Required tasks —
[A] In the nightmare essay, who is running the country in the dream?
[B] Pick up the nightmare essay after its final sentence and keep writing it.

Passage —
[Start]

Sunday, September 6, 2009

Nightmare on Main Street

I had a dream the other night that the country was being run not by our current leader – I want to be clear about that – but by a nameless, faceless body of otherwise ordinary women and men whose collective shenanigans in the political arena managed to combine the sly cruelty of a Karl Rove, the scarifying amorality of a Dick Cheney, and the sad smallness of mind that right now seems to have taken possession of a very large portion of the American public.

It was never quite clear who my protagonists were. One thing I do know for sure is that the figures in my dream were all born in the good old US of A. But I digress.

As in any nightmare worthy of the name, there was a lot that didn't make sense. I would catch a few spoken words – half-thoughts is all they were really, nothing to be afraid of. And anyway, they were quickly gone and I assigned them no importance.

A scene or two later came the muted sound (for now I seemed to be underwater) of new voices. They spoke too fast and in odd, dissociated sentences whose fragments, with an innocence that belied their intent, drifted away before I could parse their meanings.

There was more. Small, seemingly random events occurred. People who, judging by outward appearance, could not possibly have any connection with one another, came and went. (Addressing the remarkable fact of judgment being present in a dream I will save for another day.)

[End]

[Records from a dataset]
[Start]

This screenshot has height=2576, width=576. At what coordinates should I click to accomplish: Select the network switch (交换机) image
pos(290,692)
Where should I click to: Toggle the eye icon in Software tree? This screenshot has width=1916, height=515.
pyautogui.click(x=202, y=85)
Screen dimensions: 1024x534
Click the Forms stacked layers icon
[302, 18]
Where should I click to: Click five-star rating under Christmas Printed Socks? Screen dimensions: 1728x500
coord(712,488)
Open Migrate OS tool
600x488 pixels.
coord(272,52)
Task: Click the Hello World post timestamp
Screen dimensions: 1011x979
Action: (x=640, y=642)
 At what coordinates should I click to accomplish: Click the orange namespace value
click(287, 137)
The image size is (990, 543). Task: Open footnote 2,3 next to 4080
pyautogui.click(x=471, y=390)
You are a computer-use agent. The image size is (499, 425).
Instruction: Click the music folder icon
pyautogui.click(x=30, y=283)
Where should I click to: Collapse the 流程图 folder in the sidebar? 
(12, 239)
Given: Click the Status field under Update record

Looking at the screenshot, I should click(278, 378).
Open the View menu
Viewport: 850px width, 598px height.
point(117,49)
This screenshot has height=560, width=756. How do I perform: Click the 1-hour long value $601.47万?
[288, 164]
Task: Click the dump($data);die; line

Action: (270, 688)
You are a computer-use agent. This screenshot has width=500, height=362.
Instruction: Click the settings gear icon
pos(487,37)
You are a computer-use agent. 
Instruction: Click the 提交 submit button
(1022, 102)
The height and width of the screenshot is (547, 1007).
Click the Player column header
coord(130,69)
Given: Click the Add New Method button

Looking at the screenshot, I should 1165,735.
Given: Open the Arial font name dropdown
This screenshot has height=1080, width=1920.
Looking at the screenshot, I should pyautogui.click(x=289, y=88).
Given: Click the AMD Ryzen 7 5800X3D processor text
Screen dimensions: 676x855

[End]

Results by task —
[A] A nameless, faceless body of otherwise ordinary women and men.

[B]
Then came the denouement – and none too soon, as my Blackberry's alarm had already gone off once.

It turns out that the people who'd been coming and going had formed an unexpected – one could say unholy – alliance, and that when all the half-baked snippets and unsupported declarations were strung together, they actually sounded pretty good.

Without pesky facts to get in the way, things took on a life of their own. Cunningly infused with false substance by the creepy aforementioned coalition, words and ideas were assembled into paragraphs and then into whole speeches which, unimpeded, spread across the land and were soon to be found sullying the pages of even reputable print media; disrupting what could have been informed discourse at town halls; and falling hatefully, gleefully out of Glenn Beck's mouth.

The crowd, now totally pumped by the inexplicable aura of legitimacy it had taken on, was getting out of control.

Thankfully, this is where I woke up. With eyes half closed and fingers still clumsy from sleep I fed the dog and made my first cup of coffee. Peet's French Roast, extra strong, extra hot. Next – before the dream was lost to me entirely – I sat down to replay its highs and lows.

Only then – you'll be familiar with this device from network television dramas whose writers are trying to stretch a thin plot or whose lead has suddenly dumped the series and made a beeline for Hollywood – did I realize that it hadn't been a dream after all. I'd been awake the whole entire time. Worse, the elusive dreamtalk of the night before had morphed into sleekly packaged utterances that were now coming at me in the light of day straight from my Panasonic hi-def flat-screen TV.

Talk about your nightmares.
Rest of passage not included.